◆ **DATA LINES**
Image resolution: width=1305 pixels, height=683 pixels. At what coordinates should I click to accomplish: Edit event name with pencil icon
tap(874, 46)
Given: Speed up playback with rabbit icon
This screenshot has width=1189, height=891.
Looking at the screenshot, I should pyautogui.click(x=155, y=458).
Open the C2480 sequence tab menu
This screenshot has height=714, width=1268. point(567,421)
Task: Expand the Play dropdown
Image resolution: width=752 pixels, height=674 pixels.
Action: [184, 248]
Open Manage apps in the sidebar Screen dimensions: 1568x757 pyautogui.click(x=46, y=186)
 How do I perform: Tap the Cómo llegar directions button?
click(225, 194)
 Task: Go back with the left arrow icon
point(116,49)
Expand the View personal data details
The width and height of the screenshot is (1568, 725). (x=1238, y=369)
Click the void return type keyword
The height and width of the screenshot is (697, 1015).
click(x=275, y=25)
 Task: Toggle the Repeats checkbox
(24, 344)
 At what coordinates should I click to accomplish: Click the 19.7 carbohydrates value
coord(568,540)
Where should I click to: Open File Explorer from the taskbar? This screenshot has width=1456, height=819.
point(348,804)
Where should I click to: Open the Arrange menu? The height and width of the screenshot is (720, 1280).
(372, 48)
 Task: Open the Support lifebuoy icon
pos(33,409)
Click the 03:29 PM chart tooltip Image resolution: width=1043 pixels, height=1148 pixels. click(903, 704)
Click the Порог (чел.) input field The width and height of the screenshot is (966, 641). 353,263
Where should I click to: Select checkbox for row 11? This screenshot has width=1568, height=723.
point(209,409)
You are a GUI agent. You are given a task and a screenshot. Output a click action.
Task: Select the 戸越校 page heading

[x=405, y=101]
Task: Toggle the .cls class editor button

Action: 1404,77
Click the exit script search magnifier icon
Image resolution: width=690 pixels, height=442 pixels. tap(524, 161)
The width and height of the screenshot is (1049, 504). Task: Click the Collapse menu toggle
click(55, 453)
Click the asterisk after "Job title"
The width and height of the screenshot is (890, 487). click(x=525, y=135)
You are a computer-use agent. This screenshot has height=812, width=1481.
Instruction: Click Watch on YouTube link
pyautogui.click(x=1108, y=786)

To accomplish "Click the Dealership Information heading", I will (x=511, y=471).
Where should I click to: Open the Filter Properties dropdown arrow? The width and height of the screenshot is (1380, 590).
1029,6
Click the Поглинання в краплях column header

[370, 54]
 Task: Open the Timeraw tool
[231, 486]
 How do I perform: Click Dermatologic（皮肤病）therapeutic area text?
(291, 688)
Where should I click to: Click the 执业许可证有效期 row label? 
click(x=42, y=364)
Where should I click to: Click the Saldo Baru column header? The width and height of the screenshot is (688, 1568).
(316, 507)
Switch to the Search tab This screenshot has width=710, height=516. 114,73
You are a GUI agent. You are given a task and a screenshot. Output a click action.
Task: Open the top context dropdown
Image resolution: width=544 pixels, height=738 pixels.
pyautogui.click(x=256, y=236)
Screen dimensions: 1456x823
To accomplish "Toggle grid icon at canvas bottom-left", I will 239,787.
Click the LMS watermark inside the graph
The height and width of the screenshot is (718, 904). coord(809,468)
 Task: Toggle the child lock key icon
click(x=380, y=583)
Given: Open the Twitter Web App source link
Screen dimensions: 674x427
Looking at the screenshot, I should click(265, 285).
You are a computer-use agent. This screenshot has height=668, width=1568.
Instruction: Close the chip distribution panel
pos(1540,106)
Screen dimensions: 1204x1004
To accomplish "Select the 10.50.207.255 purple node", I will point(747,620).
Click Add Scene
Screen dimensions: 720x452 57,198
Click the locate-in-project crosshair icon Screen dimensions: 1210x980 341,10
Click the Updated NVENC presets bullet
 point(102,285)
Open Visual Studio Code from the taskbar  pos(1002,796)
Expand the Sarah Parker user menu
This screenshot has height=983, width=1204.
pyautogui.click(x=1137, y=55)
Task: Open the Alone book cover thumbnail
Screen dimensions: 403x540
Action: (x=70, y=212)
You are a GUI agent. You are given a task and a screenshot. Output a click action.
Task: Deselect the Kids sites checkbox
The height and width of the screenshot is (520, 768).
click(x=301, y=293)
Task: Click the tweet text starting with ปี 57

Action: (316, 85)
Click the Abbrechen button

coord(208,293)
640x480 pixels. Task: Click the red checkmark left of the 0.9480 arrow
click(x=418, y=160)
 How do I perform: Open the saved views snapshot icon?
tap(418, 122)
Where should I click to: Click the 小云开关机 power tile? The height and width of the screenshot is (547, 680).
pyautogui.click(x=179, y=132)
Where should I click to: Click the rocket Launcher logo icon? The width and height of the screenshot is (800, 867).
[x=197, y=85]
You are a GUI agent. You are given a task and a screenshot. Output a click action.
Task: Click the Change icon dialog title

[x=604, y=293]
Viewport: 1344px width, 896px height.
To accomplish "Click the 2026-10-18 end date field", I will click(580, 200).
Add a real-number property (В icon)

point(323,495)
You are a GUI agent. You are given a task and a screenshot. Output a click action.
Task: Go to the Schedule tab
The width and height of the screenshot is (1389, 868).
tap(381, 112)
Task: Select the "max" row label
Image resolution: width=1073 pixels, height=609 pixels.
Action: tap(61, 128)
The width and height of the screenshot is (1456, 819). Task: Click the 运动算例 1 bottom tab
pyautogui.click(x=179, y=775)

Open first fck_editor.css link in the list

◆ **EXERCISE**
Please reproduce all of the material above, swapping "rabbit" for "hare" and leaving everything else unchanged.

◆ **SOLUTION FOR THIS TASK**
Image resolution: width=1305 pixels, height=683 pixels. At what coordinates should I click to accomplish: Edit event name with pencil icon
tap(874, 46)
Given: Speed up playback with hare icon
This screenshot has width=1189, height=891.
Looking at the screenshot, I should pyautogui.click(x=155, y=458).
Open the C2480 sequence tab menu
This screenshot has height=714, width=1268. point(567,421)
Task: Expand the Play dropdown
Image resolution: width=752 pixels, height=674 pixels.
Action: [184, 248]
Open Manage apps in the sidebar Screen dimensions: 1568x757 pyautogui.click(x=46, y=186)
 How do I perform: Tap the Cómo llegar directions button?
click(225, 194)
 Task: Go back with the left arrow icon
point(116,49)
Expand the View personal data details
The width and height of the screenshot is (1568, 725). (x=1238, y=369)
Click the void return type keyword
The height and width of the screenshot is (697, 1015).
click(x=275, y=25)
 Task: Toggle the Repeats checkbox
(24, 344)
 At what coordinates should I click to accomplish: Click the 19.7 carbohydrates value
coord(568,540)
Where should I click to: Open File Explorer from the taskbar? This screenshot has width=1456, height=819.
point(348,804)
Where should I click to: Open the Arrange menu? The height and width of the screenshot is (720, 1280).
(372, 48)
 Task: Open the Support lifebuoy icon
pos(33,409)
Click the 03:29 PM chart tooltip Image resolution: width=1043 pixels, height=1148 pixels. click(903, 704)
Click the Порог (чел.) input field The width and height of the screenshot is (966, 641). 353,263
Where should I click to: Select checkbox for row 11? This screenshot has width=1568, height=723.
point(209,409)
You are a GUI agent. You are given a task and a screenshot. Output a click action.
Task: Select the 戸越校 page heading

[x=405, y=101]
Task: Toggle the .cls class editor button

Action: 1404,77
Click the exit script search magnifier icon
Image resolution: width=690 pixels, height=442 pixels. tap(524, 161)
The width and height of the screenshot is (1049, 504). Task: Click the Collapse menu toggle
click(55, 453)
Click the asterisk after "Job title"
The width and height of the screenshot is (890, 487). click(x=525, y=135)
You are a computer-use agent. This screenshot has height=812, width=1481.
Instruction: Click Watch on YouTube link
pyautogui.click(x=1108, y=786)

To accomplish "Click the Dealership Information heading", I will (x=511, y=471).
Where should I click to: Open the Filter Properties dropdown arrow? The width and height of the screenshot is (1380, 590).
1029,6
Click the Поглинання в краплях column header

[370, 54]
 Task: Open the Timeraw tool
[231, 486]
 How do I perform: Click Dermatologic（皮肤病）therapeutic area text?
(291, 688)
Where should I click to: Click the 执业许可证有效期 row label? 
click(x=42, y=364)
Where should I click to: Click the Saldo Baru column header? The width and height of the screenshot is (688, 1568).
(316, 507)
Switch to the Search tab This screenshot has width=710, height=516. 114,73
You are a GUI agent. You are given a task and a screenshot. Output a click action.
Task: Open the top context dropdown
Image resolution: width=544 pixels, height=738 pixels.
pyautogui.click(x=256, y=236)
Screen dimensions: 1456x823
To accomplish "Toggle grid icon at canvas bottom-left", I will 239,787.
Click the LMS watermark inside the graph
The height and width of the screenshot is (718, 904). coord(809,468)
 Task: Toggle the child lock key icon
click(x=380, y=583)
Given: Open the Twitter Web App source link
Screen dimensions: 674x427
Looking at the screenshot, I should click(265, 285).
You are a computer-use agent. This screenshot has height=668, width=1568.
Instruction: Close the chip distribution panel
pos(1540,106)
Screen dimensions: 1204x1004
To accomplish "Select the 10.50.207.255 purple node", I will point(747,620).
Click Add Scene
Screen dimensions: 720x452 57,198
Click the locate-in-project crosshair icon Screen dimensions: 1210x980 341,10
Click the Updated NVENC presets bullet
 point(102,285)
Open Visual Studio Code from the taskbar  pos(1002,796)
Expand the Sarah Parker user menu
This screenshot has height=983, width=1204.
pyautogui.click(x=1137, y=55)
Task: Open the Alone book cover thumbnail
Screen dimensions: 403x540
Action: (x=70, y=212)
You are a GUI agent. You are given a task and a screenshot. Output a click action.
Task: Deselect the Kids sites checkbox
The height and width of the screenshot is (520, 768).
click(x=301, y=293)
Task: Click the tweet text starting with ปี 57

Action: (316, 85)
Click the Abbrechen button

coord(208,293)
640x480 pixels. Task: Click the red checkmark left of the 0.9480 arrow
click(x=418, y=160)
 How do I perform: Open the saved views snapshot icon?
tap(418, 122)
Where should I click to: Click the 小云开关机 power tile? The height and width of the screenshot is (547, 680).
pyautogui.click(x=179, y=132)
Where should I click to: Click the rocket Launcher logo icon? The width and height of the screenshot is (800, 867).
[x=197, y=85]
You are a GUI agent. You are given a task and a screenshot. Output a click action.
Task: Click the Change icon dialog title

[x=604, y=293]
Viewport: 1344px width, 896px height.
To accomplish "Click the 2026-10-18 end date field", I will click(580, 200).
Add a real-number property (В icon)

point(323,495)
You are a GUI agent. You are given a task and a screenshot. Output a click action.
Task: Go to the Schedule tab
The width and height of the screenshot is (1389, 868).
tap(381, 112)
Task: Select the "max" row label
Image resolution: width=1073 pixels, height=609 pixels.
Action: tap(61, 128)
The width and height of the screenshot is (1456, 819). Task: Click the 运动算例 1 bottom tab
pyautogui.click(x=179, y=775)

Open first fck_editor.css link in the list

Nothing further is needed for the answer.